Among the entries below, find each line with "جیمز" and show it.

Stored data
____________________
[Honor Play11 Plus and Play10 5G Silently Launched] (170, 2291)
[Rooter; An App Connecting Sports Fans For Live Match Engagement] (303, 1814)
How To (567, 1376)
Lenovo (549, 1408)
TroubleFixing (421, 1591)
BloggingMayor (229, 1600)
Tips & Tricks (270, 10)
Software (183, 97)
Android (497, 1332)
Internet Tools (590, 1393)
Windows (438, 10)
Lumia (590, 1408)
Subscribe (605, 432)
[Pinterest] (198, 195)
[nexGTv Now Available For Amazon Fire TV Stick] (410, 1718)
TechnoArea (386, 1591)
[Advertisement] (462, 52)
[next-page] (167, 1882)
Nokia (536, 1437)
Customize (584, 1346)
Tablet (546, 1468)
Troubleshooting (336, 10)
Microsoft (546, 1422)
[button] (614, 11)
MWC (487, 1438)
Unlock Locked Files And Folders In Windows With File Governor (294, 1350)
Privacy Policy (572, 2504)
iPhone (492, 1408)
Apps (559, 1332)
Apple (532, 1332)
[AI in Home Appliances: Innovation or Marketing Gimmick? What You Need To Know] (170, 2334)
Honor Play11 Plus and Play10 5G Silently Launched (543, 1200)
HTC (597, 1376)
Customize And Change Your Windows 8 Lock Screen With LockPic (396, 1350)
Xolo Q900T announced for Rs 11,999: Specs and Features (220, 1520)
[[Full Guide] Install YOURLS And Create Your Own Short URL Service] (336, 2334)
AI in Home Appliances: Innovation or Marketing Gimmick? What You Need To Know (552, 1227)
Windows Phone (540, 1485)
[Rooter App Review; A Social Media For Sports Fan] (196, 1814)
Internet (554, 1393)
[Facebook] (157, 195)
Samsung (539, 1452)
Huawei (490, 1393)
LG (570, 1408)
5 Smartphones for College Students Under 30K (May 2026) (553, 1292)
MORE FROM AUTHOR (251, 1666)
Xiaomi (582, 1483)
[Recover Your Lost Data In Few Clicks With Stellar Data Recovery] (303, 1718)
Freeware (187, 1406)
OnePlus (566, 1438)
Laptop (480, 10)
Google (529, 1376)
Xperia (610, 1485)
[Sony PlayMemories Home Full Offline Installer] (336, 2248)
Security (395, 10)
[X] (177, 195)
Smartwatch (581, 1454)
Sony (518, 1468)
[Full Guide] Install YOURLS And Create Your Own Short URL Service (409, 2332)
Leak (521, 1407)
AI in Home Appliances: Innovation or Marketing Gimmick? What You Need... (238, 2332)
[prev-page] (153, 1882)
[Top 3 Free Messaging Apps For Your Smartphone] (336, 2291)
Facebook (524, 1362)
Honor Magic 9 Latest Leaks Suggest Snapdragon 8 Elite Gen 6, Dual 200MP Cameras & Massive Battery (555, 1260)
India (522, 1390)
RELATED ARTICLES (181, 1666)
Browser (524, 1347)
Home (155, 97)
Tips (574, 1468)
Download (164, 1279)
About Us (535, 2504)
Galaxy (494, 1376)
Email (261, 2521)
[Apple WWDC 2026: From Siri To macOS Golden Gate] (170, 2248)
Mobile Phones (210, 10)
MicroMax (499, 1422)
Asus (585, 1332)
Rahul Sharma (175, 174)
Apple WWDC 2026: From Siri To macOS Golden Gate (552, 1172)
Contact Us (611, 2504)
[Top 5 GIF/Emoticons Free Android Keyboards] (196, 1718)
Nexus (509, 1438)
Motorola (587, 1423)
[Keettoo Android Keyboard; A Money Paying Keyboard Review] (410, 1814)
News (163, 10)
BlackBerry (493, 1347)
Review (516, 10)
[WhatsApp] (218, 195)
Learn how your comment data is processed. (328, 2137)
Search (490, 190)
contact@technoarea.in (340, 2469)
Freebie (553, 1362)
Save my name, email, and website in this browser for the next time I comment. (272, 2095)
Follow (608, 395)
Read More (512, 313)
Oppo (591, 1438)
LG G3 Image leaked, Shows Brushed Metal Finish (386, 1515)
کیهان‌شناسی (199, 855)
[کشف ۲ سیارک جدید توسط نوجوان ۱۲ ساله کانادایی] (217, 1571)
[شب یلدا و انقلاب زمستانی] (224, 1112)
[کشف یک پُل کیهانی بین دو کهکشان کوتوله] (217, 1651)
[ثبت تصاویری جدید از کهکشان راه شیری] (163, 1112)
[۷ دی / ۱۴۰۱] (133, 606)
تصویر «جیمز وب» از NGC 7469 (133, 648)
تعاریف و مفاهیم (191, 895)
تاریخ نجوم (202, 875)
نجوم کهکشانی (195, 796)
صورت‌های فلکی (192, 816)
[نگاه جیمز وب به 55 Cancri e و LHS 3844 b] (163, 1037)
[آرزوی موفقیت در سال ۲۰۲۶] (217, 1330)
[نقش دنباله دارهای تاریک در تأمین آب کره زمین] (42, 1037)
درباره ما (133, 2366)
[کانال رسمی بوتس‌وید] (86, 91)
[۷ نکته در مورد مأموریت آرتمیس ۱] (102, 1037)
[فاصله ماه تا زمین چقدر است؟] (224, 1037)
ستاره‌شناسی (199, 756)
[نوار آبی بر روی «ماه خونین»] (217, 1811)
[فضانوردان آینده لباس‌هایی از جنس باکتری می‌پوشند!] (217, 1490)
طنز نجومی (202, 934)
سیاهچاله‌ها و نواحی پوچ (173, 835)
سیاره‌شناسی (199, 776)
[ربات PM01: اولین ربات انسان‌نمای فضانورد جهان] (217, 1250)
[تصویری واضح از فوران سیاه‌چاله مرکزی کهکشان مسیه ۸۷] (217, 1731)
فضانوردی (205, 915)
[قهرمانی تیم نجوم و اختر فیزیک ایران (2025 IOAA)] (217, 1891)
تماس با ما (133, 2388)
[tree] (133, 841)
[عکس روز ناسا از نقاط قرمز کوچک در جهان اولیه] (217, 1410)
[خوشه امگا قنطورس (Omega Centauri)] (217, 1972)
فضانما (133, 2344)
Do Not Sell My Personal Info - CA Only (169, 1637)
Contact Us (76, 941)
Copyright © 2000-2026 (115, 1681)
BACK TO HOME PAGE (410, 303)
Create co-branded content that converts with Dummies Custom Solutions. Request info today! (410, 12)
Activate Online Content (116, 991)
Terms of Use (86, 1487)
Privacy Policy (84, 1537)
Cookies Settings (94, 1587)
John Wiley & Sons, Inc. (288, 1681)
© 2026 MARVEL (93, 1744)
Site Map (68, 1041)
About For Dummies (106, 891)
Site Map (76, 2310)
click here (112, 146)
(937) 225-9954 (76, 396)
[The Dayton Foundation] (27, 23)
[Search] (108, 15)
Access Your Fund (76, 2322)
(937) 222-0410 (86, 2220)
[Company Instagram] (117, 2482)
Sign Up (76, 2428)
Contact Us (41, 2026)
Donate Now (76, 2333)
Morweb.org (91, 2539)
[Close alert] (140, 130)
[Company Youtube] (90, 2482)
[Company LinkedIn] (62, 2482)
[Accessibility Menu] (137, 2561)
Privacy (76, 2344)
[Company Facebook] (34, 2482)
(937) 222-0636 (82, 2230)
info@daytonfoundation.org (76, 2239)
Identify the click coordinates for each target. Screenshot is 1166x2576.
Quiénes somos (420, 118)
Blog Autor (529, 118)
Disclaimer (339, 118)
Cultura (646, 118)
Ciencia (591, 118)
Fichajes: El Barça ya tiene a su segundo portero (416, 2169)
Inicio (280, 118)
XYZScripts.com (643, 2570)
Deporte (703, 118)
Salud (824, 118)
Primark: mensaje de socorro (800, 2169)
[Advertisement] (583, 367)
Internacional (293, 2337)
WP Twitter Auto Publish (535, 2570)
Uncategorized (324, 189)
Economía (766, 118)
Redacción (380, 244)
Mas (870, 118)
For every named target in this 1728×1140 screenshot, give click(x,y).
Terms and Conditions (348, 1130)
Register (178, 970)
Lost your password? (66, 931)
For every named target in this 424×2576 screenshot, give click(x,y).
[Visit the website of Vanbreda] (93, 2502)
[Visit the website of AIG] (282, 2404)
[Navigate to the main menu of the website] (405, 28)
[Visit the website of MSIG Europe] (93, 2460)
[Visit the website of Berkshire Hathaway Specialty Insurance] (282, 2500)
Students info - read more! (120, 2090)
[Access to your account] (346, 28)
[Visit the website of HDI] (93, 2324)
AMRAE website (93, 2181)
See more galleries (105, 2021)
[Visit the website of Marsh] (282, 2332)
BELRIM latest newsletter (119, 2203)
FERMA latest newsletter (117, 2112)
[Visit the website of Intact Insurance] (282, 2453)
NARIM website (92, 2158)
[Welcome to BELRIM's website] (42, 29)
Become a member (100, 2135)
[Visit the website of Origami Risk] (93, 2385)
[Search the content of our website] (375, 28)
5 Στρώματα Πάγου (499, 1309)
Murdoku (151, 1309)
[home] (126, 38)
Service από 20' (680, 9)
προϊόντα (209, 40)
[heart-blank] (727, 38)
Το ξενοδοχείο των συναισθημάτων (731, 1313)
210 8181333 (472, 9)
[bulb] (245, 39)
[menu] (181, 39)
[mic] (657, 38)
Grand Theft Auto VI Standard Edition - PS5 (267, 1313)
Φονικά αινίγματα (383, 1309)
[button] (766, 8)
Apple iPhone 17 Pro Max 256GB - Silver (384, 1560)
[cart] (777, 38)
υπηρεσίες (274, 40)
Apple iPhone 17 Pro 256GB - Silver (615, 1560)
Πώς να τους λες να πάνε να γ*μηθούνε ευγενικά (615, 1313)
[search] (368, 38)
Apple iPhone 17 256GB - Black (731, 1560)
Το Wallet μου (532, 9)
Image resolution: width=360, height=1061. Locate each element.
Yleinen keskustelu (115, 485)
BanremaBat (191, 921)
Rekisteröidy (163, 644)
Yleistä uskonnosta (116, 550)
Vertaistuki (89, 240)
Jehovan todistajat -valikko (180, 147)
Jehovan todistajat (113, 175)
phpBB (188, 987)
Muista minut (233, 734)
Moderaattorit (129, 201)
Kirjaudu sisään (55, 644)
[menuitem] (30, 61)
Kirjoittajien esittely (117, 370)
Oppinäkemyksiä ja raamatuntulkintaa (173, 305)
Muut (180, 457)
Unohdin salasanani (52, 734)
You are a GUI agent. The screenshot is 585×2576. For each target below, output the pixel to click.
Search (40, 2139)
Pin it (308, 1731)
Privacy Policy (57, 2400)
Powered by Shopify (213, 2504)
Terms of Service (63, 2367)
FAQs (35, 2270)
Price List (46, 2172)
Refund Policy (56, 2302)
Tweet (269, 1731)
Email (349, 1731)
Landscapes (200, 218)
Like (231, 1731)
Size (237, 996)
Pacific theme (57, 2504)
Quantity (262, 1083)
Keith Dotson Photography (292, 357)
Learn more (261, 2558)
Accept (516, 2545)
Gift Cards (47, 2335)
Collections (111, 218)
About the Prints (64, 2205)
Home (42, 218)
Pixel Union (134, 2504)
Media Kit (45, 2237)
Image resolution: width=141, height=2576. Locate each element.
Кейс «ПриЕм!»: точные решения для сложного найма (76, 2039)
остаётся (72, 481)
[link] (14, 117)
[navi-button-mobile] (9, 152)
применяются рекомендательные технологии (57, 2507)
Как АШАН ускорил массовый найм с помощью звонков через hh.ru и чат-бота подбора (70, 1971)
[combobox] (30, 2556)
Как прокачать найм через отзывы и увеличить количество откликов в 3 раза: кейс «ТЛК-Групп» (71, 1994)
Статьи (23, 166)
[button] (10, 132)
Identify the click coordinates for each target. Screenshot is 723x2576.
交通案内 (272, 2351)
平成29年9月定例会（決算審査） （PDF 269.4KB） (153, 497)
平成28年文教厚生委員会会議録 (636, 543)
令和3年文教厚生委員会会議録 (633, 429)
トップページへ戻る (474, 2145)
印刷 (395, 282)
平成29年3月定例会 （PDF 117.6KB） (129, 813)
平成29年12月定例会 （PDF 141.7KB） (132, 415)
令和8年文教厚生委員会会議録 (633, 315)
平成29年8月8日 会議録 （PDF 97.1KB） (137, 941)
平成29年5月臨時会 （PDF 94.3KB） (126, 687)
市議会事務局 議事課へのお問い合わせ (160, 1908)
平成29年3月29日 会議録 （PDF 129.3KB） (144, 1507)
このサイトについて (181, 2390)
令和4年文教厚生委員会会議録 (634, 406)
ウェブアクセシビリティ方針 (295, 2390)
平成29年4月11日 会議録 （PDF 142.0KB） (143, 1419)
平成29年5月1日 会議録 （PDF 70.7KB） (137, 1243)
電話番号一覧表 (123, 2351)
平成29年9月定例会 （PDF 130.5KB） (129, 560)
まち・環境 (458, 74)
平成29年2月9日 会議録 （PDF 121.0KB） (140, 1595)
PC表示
____________________
COMPLETED EXERCISE
تصویر «جیمز وب» از NGC 7469 (133, 648)
[نگاه جیمز وب به 55 Cancri e و LHS 3844 b] (163, 1037)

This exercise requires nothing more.